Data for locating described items

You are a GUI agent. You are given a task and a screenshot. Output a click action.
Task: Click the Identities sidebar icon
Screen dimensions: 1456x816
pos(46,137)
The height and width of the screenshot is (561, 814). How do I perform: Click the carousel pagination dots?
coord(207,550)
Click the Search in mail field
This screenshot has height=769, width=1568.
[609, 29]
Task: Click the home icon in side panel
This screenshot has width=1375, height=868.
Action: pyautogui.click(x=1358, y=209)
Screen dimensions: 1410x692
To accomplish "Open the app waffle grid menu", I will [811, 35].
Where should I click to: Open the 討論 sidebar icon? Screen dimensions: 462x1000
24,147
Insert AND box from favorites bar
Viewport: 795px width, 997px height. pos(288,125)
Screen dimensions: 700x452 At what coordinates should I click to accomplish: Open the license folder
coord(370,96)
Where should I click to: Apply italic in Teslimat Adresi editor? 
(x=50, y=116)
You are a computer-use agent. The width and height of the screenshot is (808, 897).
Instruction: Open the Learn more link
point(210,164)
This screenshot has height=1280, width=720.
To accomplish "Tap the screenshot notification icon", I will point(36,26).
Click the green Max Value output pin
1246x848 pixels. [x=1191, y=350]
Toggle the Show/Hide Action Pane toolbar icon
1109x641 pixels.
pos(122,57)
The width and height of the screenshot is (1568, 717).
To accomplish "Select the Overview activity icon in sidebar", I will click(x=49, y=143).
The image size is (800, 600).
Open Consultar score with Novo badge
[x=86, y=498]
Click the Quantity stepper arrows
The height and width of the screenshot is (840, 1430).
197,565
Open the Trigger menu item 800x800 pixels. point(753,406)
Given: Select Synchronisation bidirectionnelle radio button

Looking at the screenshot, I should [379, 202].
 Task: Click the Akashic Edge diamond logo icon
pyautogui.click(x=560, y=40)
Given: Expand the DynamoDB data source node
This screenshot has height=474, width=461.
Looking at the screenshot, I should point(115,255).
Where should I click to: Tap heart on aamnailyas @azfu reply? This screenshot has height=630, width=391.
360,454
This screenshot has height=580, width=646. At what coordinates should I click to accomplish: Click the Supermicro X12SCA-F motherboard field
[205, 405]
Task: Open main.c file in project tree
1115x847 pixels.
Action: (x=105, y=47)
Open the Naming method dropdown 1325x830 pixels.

* _Work to complete_:
Change every "Screen dimensions" in the data above to "Display size", leaving all other text unchanged.

* _Answer in full_:
You are a GUI agent. You are given a task and a screenshot. Output a click action.
Task: Click the Identities sidebar icon
Display size: 1456x816
pos(46,137)
The height and width of the screenshot is (561, 814). How do I perform: Click the carousel pagination dots?
coord(207,550)
Click the Search in mail field
This screenshot has height=769, width=1568.
[609, 29]
Task: Click the home icon in side panel
This screenshot has width=1375, height=868.
Action: pyautogui.click(x=1358, y=209)
Display size: 1410x692
To accomplish "Open the app waffle grid menu", I will [811, 35].
Where should I click to: Open the 討論 sidebar icon? Display size: 462x1000
24,147
Insert AND box from favorites bar
Viewport: 795px width, 997px height. pos(288,125)
Display size: 700x452 At what coordinates should I click to accomplish: Open the license folder
coord(370,96)
Where should I click to: Apply italic in Teslimat Adresi editor? 
(x=50, y=116)
You are a computer-use agent. The width and height of the screenshot is (808, 897).
Instruction: Open the Learn more link
point(210,164)
This screenshot has height=1280, width=720.
To accomplish "Tap the screenshot notification icon", I will point(36,26).
Click the green Max Value output pin
1246x848 pixels. [x=1191, y=350]
Toggle the Show/Hide Action Pane toolbar icon
1109x641 pixels.
pos(122,57)
The width and height of the screenshot is (1568, 717).
To accomplish "Select the Overview activity icon in sidebar", I will click(x=49, y=143).
The image size is (800, 600).
Open Consultar score with Novo badge
[x=86, y=498]
Click the Quantity stepper arrows
The height and width of the screenshot is (840, 1430).
197,565
Open the Trigger menu item 800x800 pixels. point(753,406)
Given: Select Synchronisation bidirectionnelle radio button

Looking at the screenshot, I should [379, 202].
 Task: Click the Akashic Edge diamond logo icon
pyautogui.click(x=560, y=40)
Given: Expand the DynamoDB data source node
This screenshot has height=474, width=461.
Looking at the screenshot, I should point(115,255).
Where should I click to: Tap heart on aamnailyas @azfu reply? This screenshot has height=630, width=391.
360,454
This screenshot has height=580, width=646. At what coordinates should I click to accomplish: Click the Supermicro X12SCA-F motherboard field
[205, 405]
Task: Open main.c file in project tree
1115x847 pixels.
Action: (x=105, y=47)
Open the Naming method dropdown 1325x830 pixels.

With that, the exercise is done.